Agr2-/- mice lack exons 2-3 of the anterior gradient 2 (Agr2) gene, abolishing gene expression. AGR2 is present within the endoplasmic reticulum (ER) of intestinal secretory epithelial cells and is essential for the synthesis of mucin (MUC2). MUC2 is a large, cysteine-rich glycoprotein that forms the protective mucus gel lining the intestine and airway. Mice that are homozygous for this allele are viable and fertile. MUC2 synthesis is decreased and no mucus is present in the small and large intestinal mucosa of Agr2-/- mice. Incidence of rectal prolapse is increased, occurring in 5 of 8 mice during the first year of life. Mice have increased numbers of mast cells and mast cell proteases, and increased expression of ER-related genes such as Hsp90b1 (heat shock protein 90, beta (Grp94), member 1) and Sec61a1 (Sec61 alpha 1 subunit). They also have decreased expression of some genes associated with inflammation such as Klk1 (kallikrein 1) and Cyp1a1 (Cytochrome P450, family 1, subfamily a, polypeptide 1). Dextran Sodium Sulfate exposed Agr2-/- mice have bloody stool and 20% weight loss, resulting in colonic epithelial damage. Agr2-/- mice have also been used to study the role of ARG2 and MUC2 and MUC1 in asthma and pancreatic cancer progression.
A targeting vector was designed to insert a loxP site upstream of exon 2, and a frt-neo-loxP-frt-loxP cassette downstream of exon 3 of the anterior gradient 2 (Agr2) gene. The construct was electroporated into 129S4/SvJae-derived RF8 embryonic stem (ES) cells. Correctly targeted ES cells were transiently transfected with a FLP-recombinase expression plasmid to delete the neo cassette. Resulting ES cells injected into C57BL/6 blastocysts and resulting chimeric mice were bred to FVB/N-Tg(ACTB-cre)2Mrt/J transgenic mice (Stock No. 003376) to delete the neo cassette. The resulting progeny were crossed to remove the Flp-expressing transgene. The donating investigator reported that these mice were bred to C57BL/6J mice for at least 10 generations (see SNP note below).
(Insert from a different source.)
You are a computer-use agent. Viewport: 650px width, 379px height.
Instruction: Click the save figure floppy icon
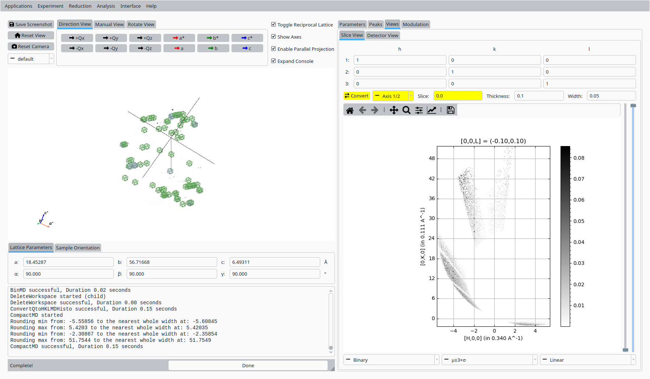[450, 110]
Upon arrival, mice were bred to C57BL/6J inbred mice (Stock No. 000664) for at least one generation to establish the colony.
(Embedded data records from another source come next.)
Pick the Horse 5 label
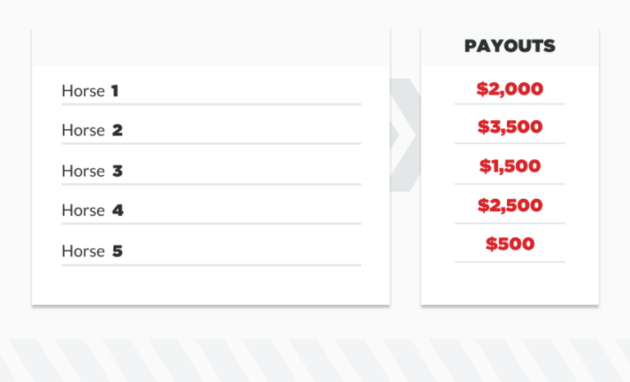 tap(92, 251)
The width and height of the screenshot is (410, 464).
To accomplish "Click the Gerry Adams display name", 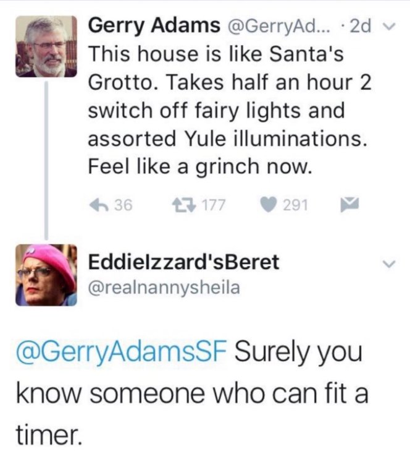I will 154,25.
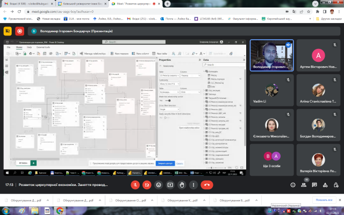Screen dimensions: 344x215
Task: Click the 'Закрыть доступ' stop sharing button
Action: tap(164, 163)
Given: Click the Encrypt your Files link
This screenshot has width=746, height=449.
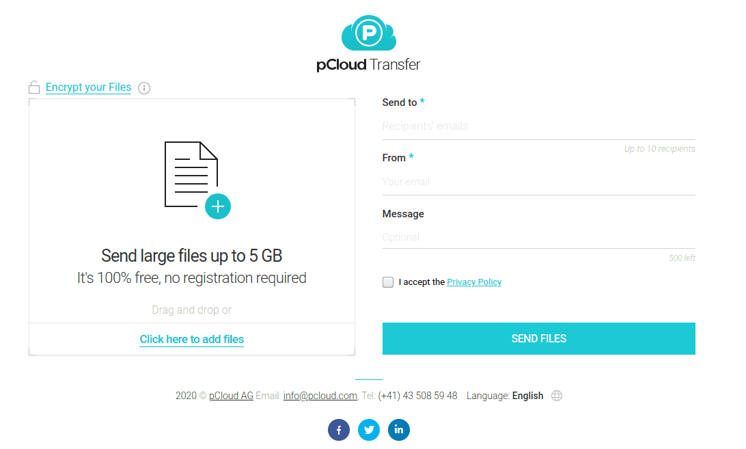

A 32 SNP (single nucleotide polymorphism) panel analysis, with 27 markers covering all 19 chromosomes and the X chromosome, as well as 5 markers that distinguish between the C57BL/6J and C57BL/6N substrains, was performed on the rederived living colony at The Jackson Laboratory Repository. While the 27 markers throughout the genome suggested a C57BL/6 genetic background, all 5 markers that determine C57BL/6J from C57BL/6N were found to be segregating. These data suggest the mice sent to The Jackson Laboratory Repository were on a C57BL/6N genetic background.
|Allele Name||targeted mutation 1.2, David J Erle|
|Allele Type||Targeted (Null/Knockout)|
|Gene Symbol and Name||Agr2, anterior gradient 2|
|Strain of Origin||129S4/SvJae|
|Molecular Note||Exons 2 and 3 were floxed by insertion of a loxP site upstream of exon 2 and the addition of a FRT-neo-loxP-FRT-loxP cassette downstream of exon 3. The neo cassette was subsequently removed from correctly targeted ES cells by transient expression of FLPe recombinase. Mice carrying the floxed allele were crossed with transgenic mice that express cre recombinase in the germline to create a null allele. Gene inactivation was confirmed by RT-PCR analysis on intestinal extracts.|
When maintaining a live colony, homozygous mice may be bred together.
When using the B6.129S4(FVB)-Agr2tm1.2Erle/J mouse strain in a publication, please cite the originating article(s) and include JAX stock #025630 in your Materials and Methods section.